After the happy arrival of my Big-Brown-Box, and armour inside, I started to seek information on how to build the damn thing. Prior to buying, I did my fare share of research on Whitearmor.net, the 501st form. There is so much information there that I almost got lost in all the sub forums. The many friendly users there advised that I should start simple: gather the tools and materials that are required for the build.


Below are the very basic tools needed to get started:


1. CA glue.

Also known as Cyanoacrylate or fast glue, this is a very strong and fast drying adhesive. One downside with working with it is that if you make a mistake, it is rather difficult to separate the parts you've just stuck together without breaking them. This glue normally comes with a hardener (see yellow spray can), that instantly dries any of the glue it comes into contact with.

I prefer it over regular epoxy glue and superglue, as it works very fast and the both latter glues have a little flexability to them. This is something that could over time come loose, especially in armor parts in the torso and arms that flex quite a bit.


2. A garden trimmer:

Most builders will use a pair of specialized cutters for plastic, but I have found that a standard garden trimmer accompanied by a utility knife is easier on the hands. You can order the cutters from Amazon, but these worked just fine for me.

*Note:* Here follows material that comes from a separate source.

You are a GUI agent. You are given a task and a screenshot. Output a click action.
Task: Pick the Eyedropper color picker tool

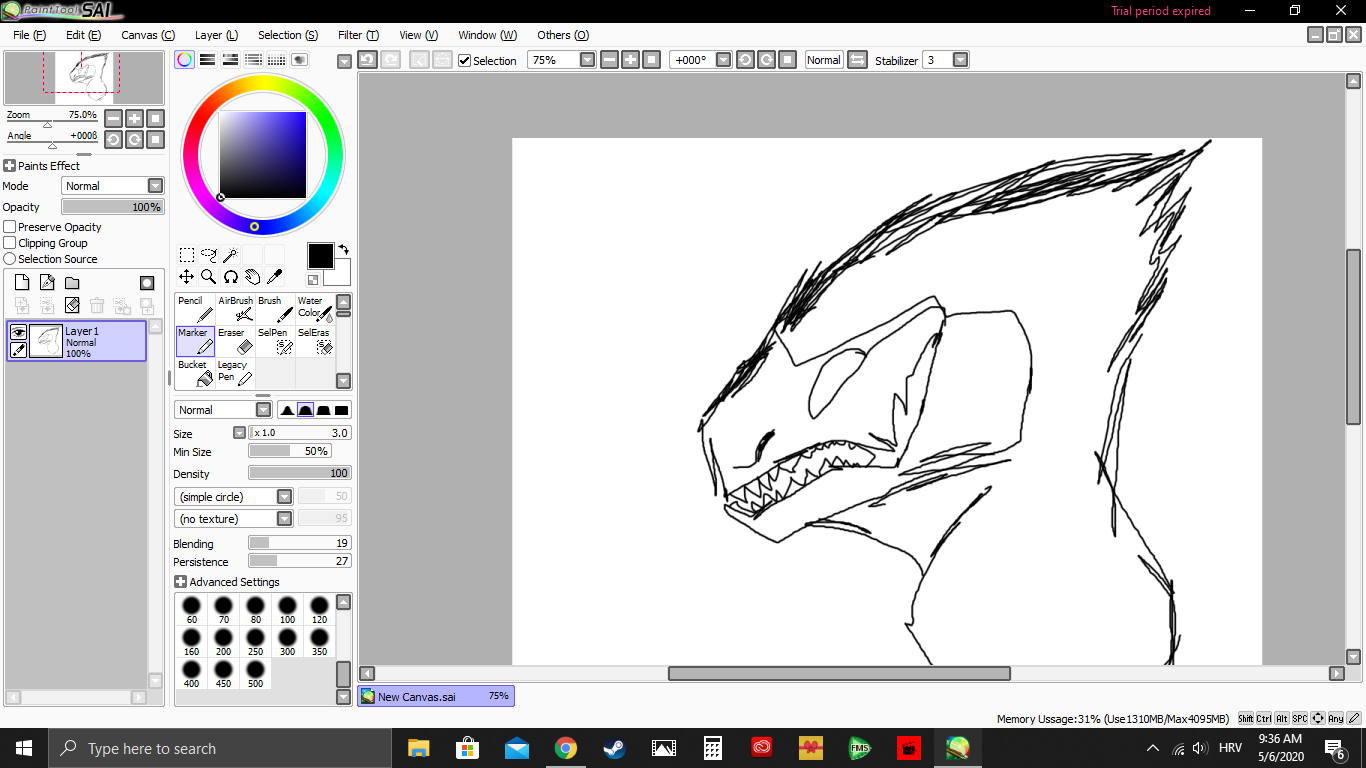(x=274, y=277)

3. Unlike the Stormtroopers from the original trilogy, First order stormtrooper armour is slightly more complex, and requires sticking parts together while eliminating any signs of a seam. Therefore there is need for a filler. Most use wood-filler, but since the armour tends to move as you troop, I decided to use Evercoat Polyflex. This is a filler used mostly in fixing car bumpers. The advantage of this stuff compared to wood-filler is that its (relatively) flexible, works great with plastic, easy to sand down and holds paint well.



4. Safety:

One very important subject that some people neglect is their own personal safety while working on a project. When sanding plastic, plastic particles tend to get everywhere, lungs included. When cutting plastic, some pieces tent to take flight. Additionally, taking a deap breath of vapors coming out of Evercoat as it dries may be harmful for your health. Therefore it is highly recommended to invest in protective gear: Safety-goggles, a half-mask respirator (consult with the professionals at your local hardware store) and flexible work-gloves are a must.


Extras!

* As I am known to be a klutz, I made sure I have a backup. I will be using my 3D printer to reproduce parts I inadvertently ruin. Additionally, if there is a part I wish to upgrade (for better detail), a 3D-printer will allow me to make anything I need.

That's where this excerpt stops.